James claims to protect Natalie by hiding the letters, paying Will, and managing the threat around her past, but his protection becomes manipulation. Natalie herself also confuses love with survival, especially when she thinks about removing Will as a way to save her marriage and preserve the possibility of a family.
The theme becomes darker because the characters often justify damaging choices as acts of care. Love is not shown as simple comfort; it becomes a force that can excuse lies, violence, and control when people believe they know what is best for someone else.
The novel questions whether protection is still love when it denies another person truth, choice, and freedom.
The Damage Caused by Silence and Family Secrets
Family silence creates much of Natalie’s suffering.
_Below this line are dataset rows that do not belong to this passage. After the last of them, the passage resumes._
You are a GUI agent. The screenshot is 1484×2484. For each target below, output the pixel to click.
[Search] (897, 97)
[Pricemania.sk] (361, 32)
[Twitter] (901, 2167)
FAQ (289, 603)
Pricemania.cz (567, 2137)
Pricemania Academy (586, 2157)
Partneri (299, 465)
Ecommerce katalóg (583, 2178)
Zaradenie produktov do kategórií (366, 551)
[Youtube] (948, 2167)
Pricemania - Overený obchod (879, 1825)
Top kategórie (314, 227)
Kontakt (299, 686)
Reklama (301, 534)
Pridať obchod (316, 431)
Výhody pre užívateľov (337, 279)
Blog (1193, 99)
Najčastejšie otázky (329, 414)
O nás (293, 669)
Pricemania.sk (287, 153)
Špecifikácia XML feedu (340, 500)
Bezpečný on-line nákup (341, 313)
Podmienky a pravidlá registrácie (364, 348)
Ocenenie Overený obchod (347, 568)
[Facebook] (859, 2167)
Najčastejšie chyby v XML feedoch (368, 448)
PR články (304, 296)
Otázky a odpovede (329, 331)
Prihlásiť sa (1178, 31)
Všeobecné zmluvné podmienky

Her mother’s refusal to tell her the truth leaves Natalie believing she may be responsible for terrible deaths.
Claire’s hidden role in protecting Natalie becomes another secret that damages both sisters, because it turns love into distance and guilt into inheritance. Later, Joy’s arrival reveals that even Natalie’s family history is incomplete, marked by betrayal, absence, and resentment.
These secrets do not stay buried; they return through letters, therapy, suspicion, and confrontation. The theme shows that silence may appear to protect a family in the short term, but it usually transfers pain to someone else.
Natalie’s life is not only shaped by what others did, but by what they refused to say. By the end, Claire’s journal offers a painful form of truth, allowing Natalie to begin separating love from deception and memory from punishment.
Reclaiming Identity After Manipulation
Natalie’s journey is also about recovering a self that has been shaped by men, family secrets, shame, and fear. In The exes, she begins as someone who sees herself through suspicion: dangerous wife, guilty sister, unstable patient, and woman haunted by dead partners.
James uses this uncertainty against her, making her easier to control because she already doubts her own goodness. Dimple, later revealed as Joy, also enters Natalie’s life through deception, forcing Natalie to question even the spaces where she expected help.
Yet the final movement of the story gives Natalie a chance to rebuild identity from truth rather than fear. She does not become suddenly healed or innocent of every dark impulse, but she starts to understand that she was manipulated, misled, and silenced.
Her final letter to Claire marks a turning point because she accepts anger, grief, and love together, choosing a future not ruled entirely by guilt.